## 练习目标
根据文本片段回答下列问题：
(a) 为验证对Sampling的怀疑，作者改用了哪种sampling？启动服务时需指定什么？
(b) 模型推理若有问题，一般在哪一步的结果就能观测到差异？
(c) 用AutoModelForCausalLM.from_pretrained初始化HF模型时，需要指定什么参数？

## 文本片段
== == ==

注意把prompt和模型，包括sampling params都完全对齐。此外，我们需要针对SGLang启动一个serving服务，才能使用上面的脚本来发起请求执行推理。

为了验证对Sampling的怀疑，我使用了SGLang提供的naive PyTorch sampling来做推理（启动服务的时候指定sampling_backend=pytorch即可），但从输出结果来看和默认用flashinfer做sampling的结果几乎一致，仍然会出现不符合预期的输出。

0x2. 定位

既然如此，那有可能是模型推理出了问题。模型推理如果有问题一般在第一次prefill的结果就可以观测到差异。因此，我打算记录一下每一次推理的prefill之后的模型输出在过lm head之前的张量记为hidden_states，只要找到SGLang的对应bad prediction的hidden_states，然后和HF的对比一下可能就能看到区别。

HF的比较好处理，只需要把transformers仓库中llama3的model和config实现文件复制到模型仓库中，然后使用automap指定从当前模型仓库中加载模型实现，最后AutoModelForCausalLM.from_pretrained初始化模型的时候指定trust_remote_code=True就可以用上当前模型仓库中的model实现了。然后修改一下代码：

在SGLang的模型实现文件中也使用类似的代码记录每一次推理时prefill的lm head之前的hidden_states。需要注意2个点：

禁用chunked prefill。

== == ==

已存储的记录
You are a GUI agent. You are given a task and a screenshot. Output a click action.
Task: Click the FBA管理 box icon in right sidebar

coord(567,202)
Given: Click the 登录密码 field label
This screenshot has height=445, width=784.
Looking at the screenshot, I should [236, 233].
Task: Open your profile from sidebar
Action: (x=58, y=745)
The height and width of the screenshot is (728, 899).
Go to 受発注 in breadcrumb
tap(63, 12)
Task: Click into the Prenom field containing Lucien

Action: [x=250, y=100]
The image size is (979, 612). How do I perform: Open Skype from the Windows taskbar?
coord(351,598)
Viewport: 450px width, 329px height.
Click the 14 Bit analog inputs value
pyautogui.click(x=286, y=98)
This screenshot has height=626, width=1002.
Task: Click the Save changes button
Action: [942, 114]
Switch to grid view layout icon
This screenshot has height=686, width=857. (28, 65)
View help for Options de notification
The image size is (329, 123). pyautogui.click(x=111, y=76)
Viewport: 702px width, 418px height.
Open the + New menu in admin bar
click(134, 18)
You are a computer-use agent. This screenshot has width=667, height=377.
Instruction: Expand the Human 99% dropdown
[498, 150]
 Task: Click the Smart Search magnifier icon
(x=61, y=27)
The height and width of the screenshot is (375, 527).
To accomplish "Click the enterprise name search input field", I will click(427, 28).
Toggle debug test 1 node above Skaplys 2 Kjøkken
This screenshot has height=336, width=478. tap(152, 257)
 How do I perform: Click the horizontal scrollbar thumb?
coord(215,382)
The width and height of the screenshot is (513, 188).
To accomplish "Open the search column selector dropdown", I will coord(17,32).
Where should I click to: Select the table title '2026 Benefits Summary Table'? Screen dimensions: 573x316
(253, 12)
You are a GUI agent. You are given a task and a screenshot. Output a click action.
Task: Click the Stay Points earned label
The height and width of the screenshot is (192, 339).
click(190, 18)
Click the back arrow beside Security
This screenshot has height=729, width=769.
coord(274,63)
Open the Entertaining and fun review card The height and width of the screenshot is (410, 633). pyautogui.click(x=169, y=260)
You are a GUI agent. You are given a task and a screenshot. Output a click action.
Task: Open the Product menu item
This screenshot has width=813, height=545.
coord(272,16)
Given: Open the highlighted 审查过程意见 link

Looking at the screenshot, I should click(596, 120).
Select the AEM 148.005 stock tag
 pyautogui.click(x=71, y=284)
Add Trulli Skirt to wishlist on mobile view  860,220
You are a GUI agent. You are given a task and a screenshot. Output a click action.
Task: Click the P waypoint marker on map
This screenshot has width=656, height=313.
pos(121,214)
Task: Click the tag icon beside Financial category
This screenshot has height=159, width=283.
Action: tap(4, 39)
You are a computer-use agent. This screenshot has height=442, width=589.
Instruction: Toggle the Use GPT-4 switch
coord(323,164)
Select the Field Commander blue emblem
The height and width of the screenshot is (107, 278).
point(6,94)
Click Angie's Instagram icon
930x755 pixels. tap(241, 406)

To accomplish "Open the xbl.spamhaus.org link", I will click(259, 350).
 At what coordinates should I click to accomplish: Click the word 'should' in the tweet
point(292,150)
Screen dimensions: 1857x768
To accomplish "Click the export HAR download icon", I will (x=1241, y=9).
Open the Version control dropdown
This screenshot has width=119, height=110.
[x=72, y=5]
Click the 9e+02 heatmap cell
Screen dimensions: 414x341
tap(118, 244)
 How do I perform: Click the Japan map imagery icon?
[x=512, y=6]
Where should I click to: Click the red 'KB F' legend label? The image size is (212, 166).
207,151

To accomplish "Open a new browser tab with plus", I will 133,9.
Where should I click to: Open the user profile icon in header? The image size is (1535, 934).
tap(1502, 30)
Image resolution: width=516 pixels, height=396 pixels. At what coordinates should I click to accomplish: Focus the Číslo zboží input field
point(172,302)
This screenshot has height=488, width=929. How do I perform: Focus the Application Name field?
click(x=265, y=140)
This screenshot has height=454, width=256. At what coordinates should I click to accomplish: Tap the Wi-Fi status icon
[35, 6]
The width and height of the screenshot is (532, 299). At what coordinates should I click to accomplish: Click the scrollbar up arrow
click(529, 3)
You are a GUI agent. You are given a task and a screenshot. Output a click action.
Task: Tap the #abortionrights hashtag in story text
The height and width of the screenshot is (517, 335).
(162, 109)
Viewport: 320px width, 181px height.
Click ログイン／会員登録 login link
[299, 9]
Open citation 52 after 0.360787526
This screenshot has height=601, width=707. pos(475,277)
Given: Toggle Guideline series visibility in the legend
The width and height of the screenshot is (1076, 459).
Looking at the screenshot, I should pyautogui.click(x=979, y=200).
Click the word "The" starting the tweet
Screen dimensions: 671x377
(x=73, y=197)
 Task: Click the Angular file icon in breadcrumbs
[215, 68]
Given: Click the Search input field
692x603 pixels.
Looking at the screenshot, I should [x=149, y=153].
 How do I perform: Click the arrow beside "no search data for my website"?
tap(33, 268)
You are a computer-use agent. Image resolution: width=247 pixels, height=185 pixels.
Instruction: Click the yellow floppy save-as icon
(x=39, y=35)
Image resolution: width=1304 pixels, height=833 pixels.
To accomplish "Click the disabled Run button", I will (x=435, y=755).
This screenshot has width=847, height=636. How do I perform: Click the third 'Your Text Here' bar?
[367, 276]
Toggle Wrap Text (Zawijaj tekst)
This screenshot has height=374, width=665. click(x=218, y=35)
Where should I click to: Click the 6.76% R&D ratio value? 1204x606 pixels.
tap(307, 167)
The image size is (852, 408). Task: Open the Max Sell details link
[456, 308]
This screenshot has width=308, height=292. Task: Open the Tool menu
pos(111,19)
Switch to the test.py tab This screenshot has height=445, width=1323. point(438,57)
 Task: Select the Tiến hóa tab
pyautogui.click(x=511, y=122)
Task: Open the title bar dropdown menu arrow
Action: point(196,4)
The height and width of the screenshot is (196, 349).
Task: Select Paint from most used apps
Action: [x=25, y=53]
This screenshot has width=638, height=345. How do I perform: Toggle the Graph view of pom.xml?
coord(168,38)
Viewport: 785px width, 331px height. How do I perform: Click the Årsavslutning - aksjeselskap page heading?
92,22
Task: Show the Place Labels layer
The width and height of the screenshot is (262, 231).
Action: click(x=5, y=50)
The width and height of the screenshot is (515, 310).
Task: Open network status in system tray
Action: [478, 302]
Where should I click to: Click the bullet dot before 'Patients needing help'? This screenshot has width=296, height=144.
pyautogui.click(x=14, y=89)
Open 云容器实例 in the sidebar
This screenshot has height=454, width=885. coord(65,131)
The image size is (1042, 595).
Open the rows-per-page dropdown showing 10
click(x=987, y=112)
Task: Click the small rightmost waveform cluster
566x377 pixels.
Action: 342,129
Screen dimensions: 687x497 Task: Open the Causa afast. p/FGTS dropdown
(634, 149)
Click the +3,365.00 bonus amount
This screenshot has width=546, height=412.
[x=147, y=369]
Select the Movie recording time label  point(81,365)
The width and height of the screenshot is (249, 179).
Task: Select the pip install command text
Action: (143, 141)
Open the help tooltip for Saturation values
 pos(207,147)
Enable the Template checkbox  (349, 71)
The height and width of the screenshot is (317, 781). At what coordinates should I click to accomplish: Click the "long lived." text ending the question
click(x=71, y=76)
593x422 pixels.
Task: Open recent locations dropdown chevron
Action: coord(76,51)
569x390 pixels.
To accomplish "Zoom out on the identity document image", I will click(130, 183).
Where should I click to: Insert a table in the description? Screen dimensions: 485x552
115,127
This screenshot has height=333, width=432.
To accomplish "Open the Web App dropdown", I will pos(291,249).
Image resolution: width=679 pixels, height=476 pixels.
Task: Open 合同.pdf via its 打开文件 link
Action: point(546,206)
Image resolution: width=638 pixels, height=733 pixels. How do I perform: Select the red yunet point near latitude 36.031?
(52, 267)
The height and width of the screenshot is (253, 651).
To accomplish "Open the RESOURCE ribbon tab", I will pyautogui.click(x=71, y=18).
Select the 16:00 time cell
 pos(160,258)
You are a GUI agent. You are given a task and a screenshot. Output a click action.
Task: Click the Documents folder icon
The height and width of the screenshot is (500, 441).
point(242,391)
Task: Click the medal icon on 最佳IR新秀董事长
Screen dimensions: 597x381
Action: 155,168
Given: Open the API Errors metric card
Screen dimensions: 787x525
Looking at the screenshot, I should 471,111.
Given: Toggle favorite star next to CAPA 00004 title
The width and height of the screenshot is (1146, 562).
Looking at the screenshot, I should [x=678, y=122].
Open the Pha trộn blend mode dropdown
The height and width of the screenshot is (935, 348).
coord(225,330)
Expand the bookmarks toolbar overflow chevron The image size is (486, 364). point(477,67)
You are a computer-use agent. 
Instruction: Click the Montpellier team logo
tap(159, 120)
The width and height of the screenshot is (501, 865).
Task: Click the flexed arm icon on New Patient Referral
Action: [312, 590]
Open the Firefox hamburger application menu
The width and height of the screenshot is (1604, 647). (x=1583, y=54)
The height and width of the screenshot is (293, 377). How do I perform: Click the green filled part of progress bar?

== == ==

## 练习结果
(a) SGLang提供的naive PyTorch sampling；启动服务时指定sampling_backend=pytorch。
(b) 第一次prefill的结果。
(c) trust_remote_code=True。